With the increasing daily reliance on electronic transactions, it is essential to have reliable security practices for individuals, businesses, and organizations to protect their information (Vu, Bhargav, & Proctor, 2003; Vu, Tai, Bhargav, Schultz, & Proctor, 2004). A paradigm shift is occurring as researchers are targeting social and human dimensions of information security, as this aspect is seen as an area where control can be exercised. Since computer security is largely dependent on the use of passwords to authenticate users of technology, the objectives of this chapter are to (a) provide a background on password authentication and information security, (b) provide a discussion on security techniques, human error in information security, human memory limitations, and password authentication in practice, and (c) provide a discussion on future and emerging trends in password authentication to include future research areas.
TopIntroduction
With the increasing daily reliance on electronic transactions, it is essential to have reliable security practices for individuals, businesses, and organizations to protect their information (Vu et al., 2003; Vu et al., 2004). A paradigm shift is occurring as researchers are targeting social and human dimensions of information security, as this aspect is seen as an area where control can be exercised. Since computer security is largely dependent on the use of passwords to authenticate users of technology, the mission of this chapter is to addresses the human and social aspects of password authentication (Wiedenbeck, Waters, Birget, Brodskiy, & Memon, 2005). Users are challenged to remember long and random passwords and therefore too often choose passwords that may have low security strength or be difficult to remember (Wiedenbeck et al., 2005; Yan, Blackwell, Anderson, & Grant, 2004). As the number of individuals using computers and networks has increased, so has the level of threat for security breaches against these computers and networks. Carnegie Mellon’s computer emergency response team (CERT) (2007) has collected statistics showing that six security incidents were reported in 1988 compared to 137, 529 in 2003. Furthermore, CERT (2007) reported that 171 vulnerabilities were reported in 1995 in comparison to 8,064 in 2006. In addition, the Federal Bureau of Investigation (FBI) conducted a survey in which 40% of organizations claimed that system penetrations from outside their organization had increased from the prior year by 25% (Ives, Walsh, & Schneider, 2004).

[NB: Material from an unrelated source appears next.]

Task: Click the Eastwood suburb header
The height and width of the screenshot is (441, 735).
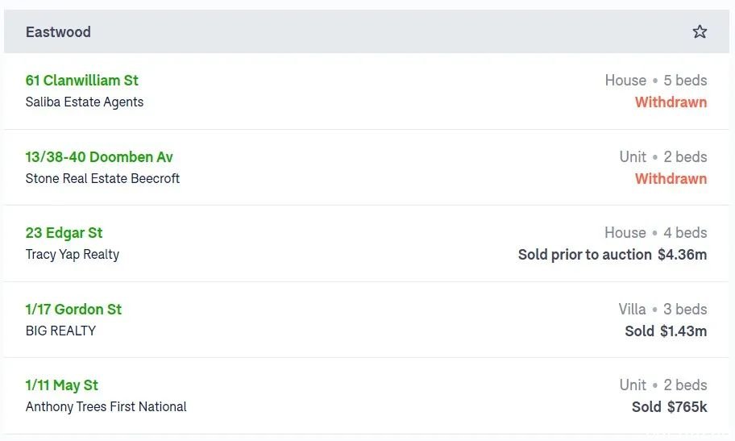Action: pyautogui.click(x=58, y=32)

The rapid expansion in computing and networking has thus amplified the need to perpetually manage information security within an organization. Events such as 9/11 and the war on terrorism have also underscored an increased need for vigilance regarding information security. Organizations, government, and private industry are currently trying to adjust to the burden of this heightened need for information security, and, as an example of this, the U.S. Department of Homeland Security (2002) has focused particular efforts on ensuring information security. In light of the current context of universal computing and the realistic threats that exist to organizations’ information systems, there is a strong need for more research in the field of information security. The main objectives of this chapter are to (a) provide a background on password authentication and information security, (b) provide a discussion on the main thrust of the chapter, human and social aspects of password authentication, which include the topics of security techniques, human error in information security, human memory limitations, and password authentication in practice, and (c) provide a discussion on future and emerging trends in password authentication to include future research areas and concluding remarks in the area of human and social aspects of password authentication.